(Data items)

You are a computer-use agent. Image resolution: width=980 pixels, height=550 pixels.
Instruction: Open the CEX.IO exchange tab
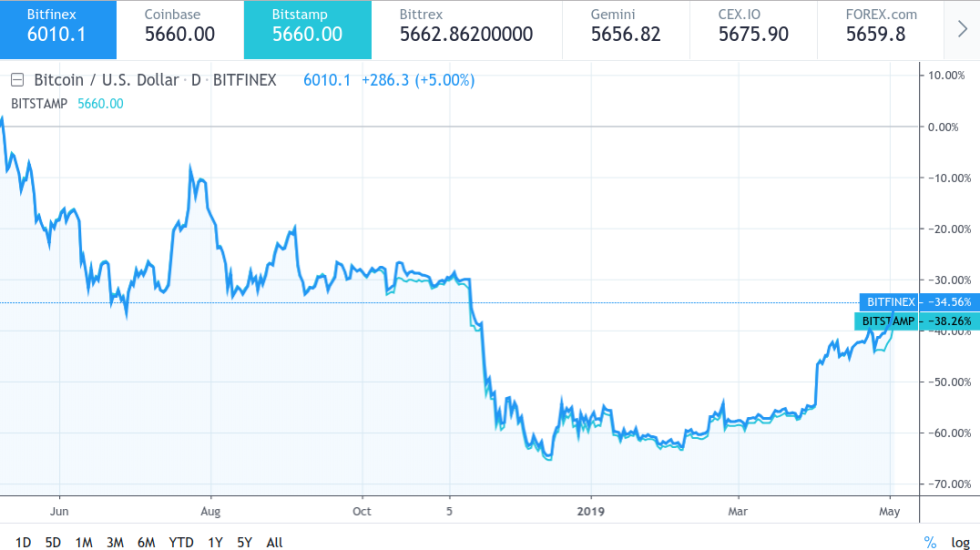(x=753, y=30)
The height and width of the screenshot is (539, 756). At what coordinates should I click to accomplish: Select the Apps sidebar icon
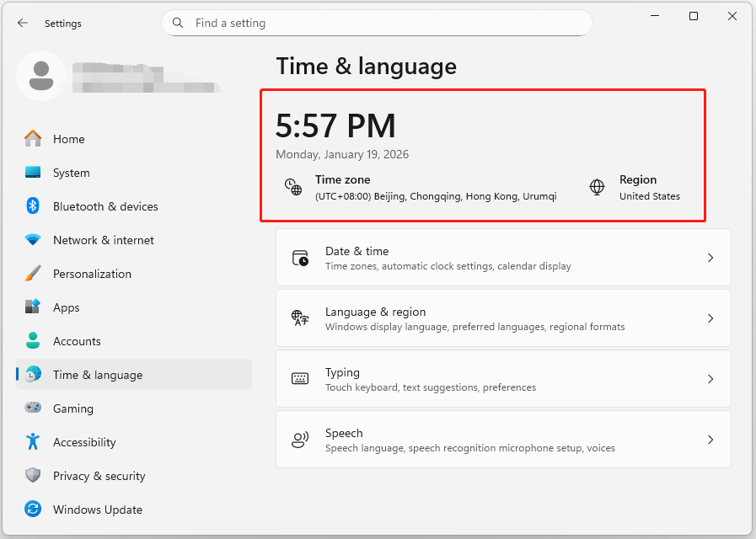(32, 307)
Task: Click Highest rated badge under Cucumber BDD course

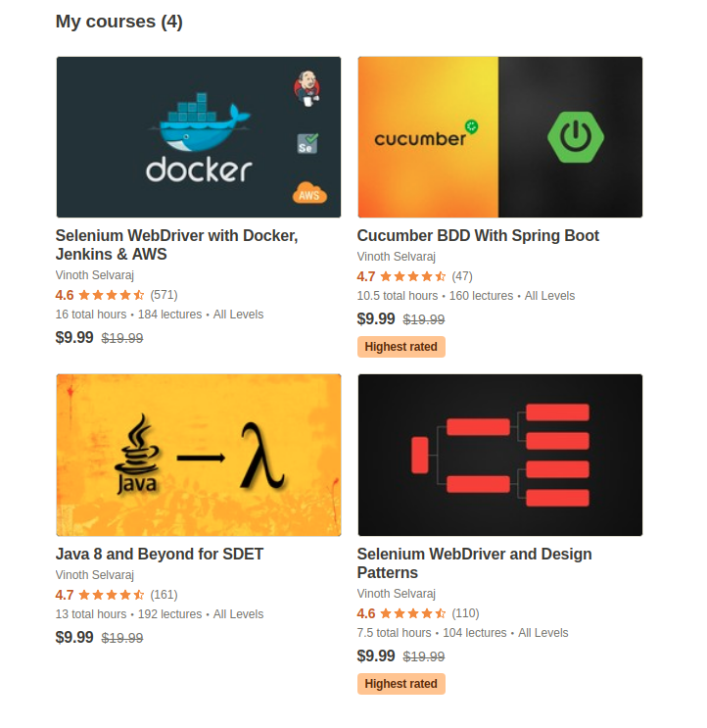Action: click(401, 347)
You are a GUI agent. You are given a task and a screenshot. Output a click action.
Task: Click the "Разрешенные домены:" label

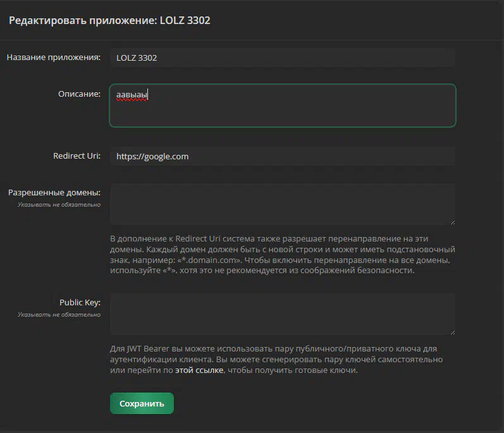pyautogui.click(x=54, y=192)
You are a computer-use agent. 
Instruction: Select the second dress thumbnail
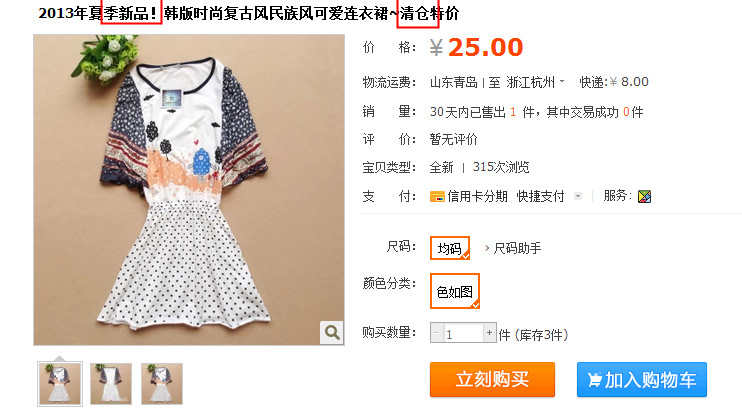111,384
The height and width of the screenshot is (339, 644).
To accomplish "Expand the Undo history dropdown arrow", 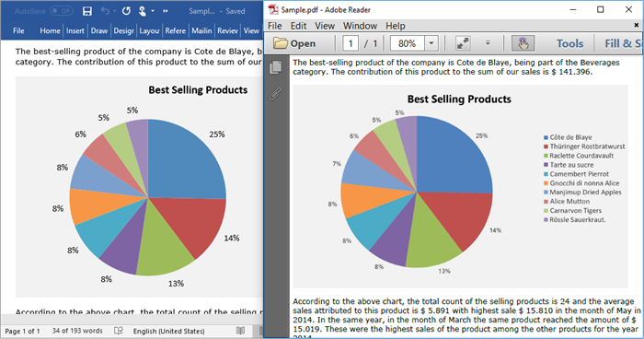I will (114, 11).
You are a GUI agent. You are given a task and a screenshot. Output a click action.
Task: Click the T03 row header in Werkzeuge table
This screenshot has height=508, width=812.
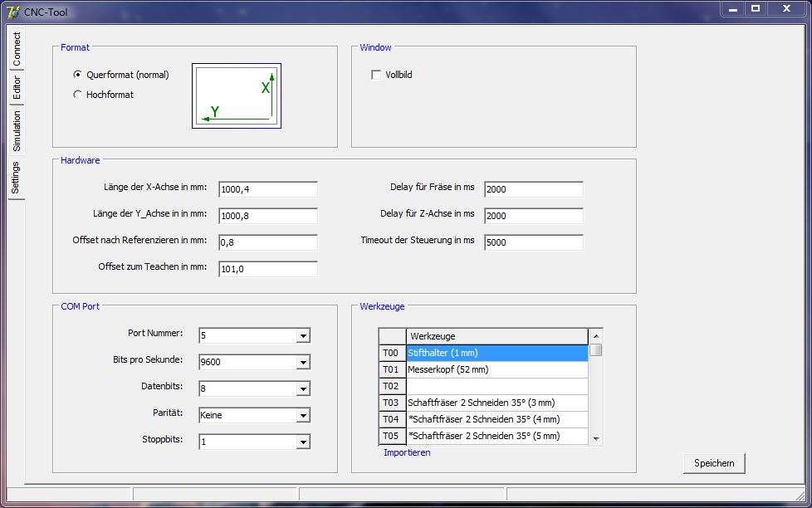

- [Exercise requirements] Give only a number, the count of lines above that include the string "computer".

- [Response to this exercise] 2